┌─ MATERIALS PROVIDED

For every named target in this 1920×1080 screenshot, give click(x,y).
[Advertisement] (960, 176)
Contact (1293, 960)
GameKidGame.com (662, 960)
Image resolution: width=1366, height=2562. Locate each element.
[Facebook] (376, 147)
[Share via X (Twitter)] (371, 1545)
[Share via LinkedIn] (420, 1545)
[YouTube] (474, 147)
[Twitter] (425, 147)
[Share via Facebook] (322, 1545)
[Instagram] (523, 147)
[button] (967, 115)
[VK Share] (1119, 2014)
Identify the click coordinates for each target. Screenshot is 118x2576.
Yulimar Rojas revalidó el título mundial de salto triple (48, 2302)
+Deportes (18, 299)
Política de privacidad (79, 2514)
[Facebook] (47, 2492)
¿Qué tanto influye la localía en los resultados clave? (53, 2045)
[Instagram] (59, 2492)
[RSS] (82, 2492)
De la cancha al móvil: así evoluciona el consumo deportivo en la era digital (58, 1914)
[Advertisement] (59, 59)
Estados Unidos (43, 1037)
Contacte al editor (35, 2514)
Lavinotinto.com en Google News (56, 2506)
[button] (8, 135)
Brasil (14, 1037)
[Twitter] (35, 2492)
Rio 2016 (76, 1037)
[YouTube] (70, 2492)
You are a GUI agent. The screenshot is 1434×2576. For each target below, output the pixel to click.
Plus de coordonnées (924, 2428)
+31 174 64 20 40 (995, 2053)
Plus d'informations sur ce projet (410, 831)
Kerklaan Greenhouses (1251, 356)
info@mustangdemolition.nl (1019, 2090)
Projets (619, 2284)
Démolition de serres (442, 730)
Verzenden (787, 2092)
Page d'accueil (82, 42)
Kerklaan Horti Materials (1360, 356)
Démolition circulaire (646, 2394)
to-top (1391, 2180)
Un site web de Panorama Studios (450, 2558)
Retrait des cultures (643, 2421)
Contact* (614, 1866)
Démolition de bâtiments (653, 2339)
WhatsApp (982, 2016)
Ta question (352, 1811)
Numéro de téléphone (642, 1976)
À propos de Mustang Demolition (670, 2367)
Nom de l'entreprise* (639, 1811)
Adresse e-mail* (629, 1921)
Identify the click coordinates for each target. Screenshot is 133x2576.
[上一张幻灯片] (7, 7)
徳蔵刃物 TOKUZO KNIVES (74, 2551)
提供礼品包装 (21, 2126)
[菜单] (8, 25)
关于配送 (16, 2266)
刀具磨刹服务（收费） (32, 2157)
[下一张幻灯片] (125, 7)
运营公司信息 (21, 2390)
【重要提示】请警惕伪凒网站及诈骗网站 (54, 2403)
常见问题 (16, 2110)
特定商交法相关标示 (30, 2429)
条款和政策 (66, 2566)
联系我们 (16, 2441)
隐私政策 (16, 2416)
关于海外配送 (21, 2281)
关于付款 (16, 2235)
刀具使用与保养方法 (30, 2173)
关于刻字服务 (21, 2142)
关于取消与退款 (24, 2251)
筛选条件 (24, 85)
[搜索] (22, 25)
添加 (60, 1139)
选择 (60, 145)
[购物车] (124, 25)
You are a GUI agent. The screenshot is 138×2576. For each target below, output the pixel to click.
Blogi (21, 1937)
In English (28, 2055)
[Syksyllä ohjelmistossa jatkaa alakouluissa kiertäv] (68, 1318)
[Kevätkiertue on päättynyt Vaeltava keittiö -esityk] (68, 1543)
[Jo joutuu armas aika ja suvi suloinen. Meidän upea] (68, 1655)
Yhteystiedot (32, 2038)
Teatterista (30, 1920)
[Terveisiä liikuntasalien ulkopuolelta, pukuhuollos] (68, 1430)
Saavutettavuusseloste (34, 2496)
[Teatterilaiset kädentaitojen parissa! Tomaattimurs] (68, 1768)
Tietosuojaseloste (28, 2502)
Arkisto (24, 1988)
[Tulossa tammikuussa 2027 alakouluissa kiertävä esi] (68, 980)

└─

> WHAT NEEDS TO BE DONE
Take the line with "关于付款 (16, 2235)" and all lines after it through the end of the records, and write them out exactly; include nothing else.

> THE ANSWER
关于付款 (16, 2235)
刀具使用与保养方法 (30, 2173)
关于刻字服务 (21, 2142)
关于取消与退款 (24, 2251)
筛选条件 (24, 85)
[搜索] (22, 25)
添加 (60, 1139)
选择 (60, 145)
[购物车] (124, 25)
You are a GUI agent. The screenshot is 138×2576. For each target below, output the pixel to click.
Blogi (21, 1937)
In English (28, 2055)
[Syksyllä ohjelmistossa jatkaa alakouluissa kiertäv] (68, 1318)
[Kevätkiertue on päättynyt Vaeltava keittiö -esityk] (68, 1543)
[Jo joutuu armas aika ja suvi suloinen. Meidän upea] (68, 1655)
Yhteystiedot (32, 2038)
Teatterista (30, 1920)
[Terveisiä liikuntasalien ulkopuolelta, pukuhuollos] (68, 1430)
Saavutettavuusseloste (34, 2496)
[Teatterilaiset kädentaitojen parissa! Tomaattimurs] (68, 1768)
Tietosuojaseloste (28, 2502)
Arkisto (24, 1988)
[Tulossa tammikuussa 2027 alakouluissa kiertävä esi] (68, 980)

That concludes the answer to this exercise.